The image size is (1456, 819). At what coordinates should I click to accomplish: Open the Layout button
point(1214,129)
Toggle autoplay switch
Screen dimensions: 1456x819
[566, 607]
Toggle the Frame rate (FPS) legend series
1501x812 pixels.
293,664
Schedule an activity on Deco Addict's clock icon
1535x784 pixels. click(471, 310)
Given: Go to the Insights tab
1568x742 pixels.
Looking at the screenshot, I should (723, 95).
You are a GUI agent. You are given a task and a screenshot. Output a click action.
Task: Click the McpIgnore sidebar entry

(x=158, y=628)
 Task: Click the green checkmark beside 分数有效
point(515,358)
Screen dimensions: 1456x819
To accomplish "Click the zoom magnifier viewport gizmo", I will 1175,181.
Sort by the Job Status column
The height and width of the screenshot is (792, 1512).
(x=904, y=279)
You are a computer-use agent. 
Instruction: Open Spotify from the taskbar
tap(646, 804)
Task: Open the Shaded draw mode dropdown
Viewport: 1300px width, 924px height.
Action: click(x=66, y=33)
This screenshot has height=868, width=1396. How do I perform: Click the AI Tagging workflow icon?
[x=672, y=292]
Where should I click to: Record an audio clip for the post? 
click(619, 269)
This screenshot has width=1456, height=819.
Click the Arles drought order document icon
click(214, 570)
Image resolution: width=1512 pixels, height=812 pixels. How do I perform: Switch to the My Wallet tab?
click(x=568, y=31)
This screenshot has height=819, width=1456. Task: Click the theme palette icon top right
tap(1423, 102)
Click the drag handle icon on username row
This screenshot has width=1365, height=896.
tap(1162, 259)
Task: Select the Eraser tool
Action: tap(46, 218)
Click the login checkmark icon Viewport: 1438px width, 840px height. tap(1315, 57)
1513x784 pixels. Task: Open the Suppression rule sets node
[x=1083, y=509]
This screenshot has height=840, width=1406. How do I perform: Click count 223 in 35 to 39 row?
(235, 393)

-.-.-

> [Description of the task] Output the data once more, exactly as it appears above.

> [Solution to this task]
The image size is (1456, 819). At what coordinates should I click to accomplish: Open the Layout button
point(1214,129)
Toggle autoplay switch
Screen dimensions: 1456x819
[566, 607]
Toggle the Frame rate (FPS) legend series
1501x812 pixels.
293,664
Schedule an activity on Deco Addict's clock icon
1535x784 pixels. click(471, 310)
Given: Go to the Insights tab
1568x742 pixels.
Looking at the screenshot, I should (723, 95).
You are a GUI agent. You are given a task and a screenshot. Output a click action.
Task: Click the McpIgnore sidebar entry

(x=158, y=628)
 Task: Click the green checkmark beside 分数有效
point(515,358)
Screen dimensions: 1456x819
To accomplish "Click the zoom magnifier viewport gizmo", I will 1175,181.
Sort by the Job Status column
The height and width of the screenshot is (792, 1512).
(x=904, y=279)
You are a computer-use agent. 
Instruction: Open Spotify from the taskbar
tap(646, 804)
Task: Open the Shaded draw mode dropdown
Viewport: 1300px width, 924px height.
Action: click(x=66, y=33)
This screenshot has height=868, width=1396. How do I perform: Click the AI Tagging workflow icon?
[x=672, y=292]
Where should I click to: Record an audio clip for the post? 
click(619, 269)
This screenshot has width=1456, height=819.
Click the Arles drought order document icon
click(214, 570)
Image resolution: width=1512 pixels, height=812 pixels. How do I perform: Switch to the My Wallet tab?
click(x=568, y=31)
This screenshot has height=819, width=1456. Task: Click the theme palette icon top right
tap(1423, 102)
Click the drag handle icon on username row
This screenshot has width=1365, height=896.
tap(1162, 259)
Task: Select the Eraser tool
Action: tap(46, 218)
Click the login checkmark icon Viewport: 1438px width, 840px height. tap(1315, 57)
1513x784 pixels. Task: Open the Suppression rule sets node
[x=1083, y=509]
This screenshot has height=840, width=1406. How do I perform: Click count 223 in 35 to 39 row?
(235, 393)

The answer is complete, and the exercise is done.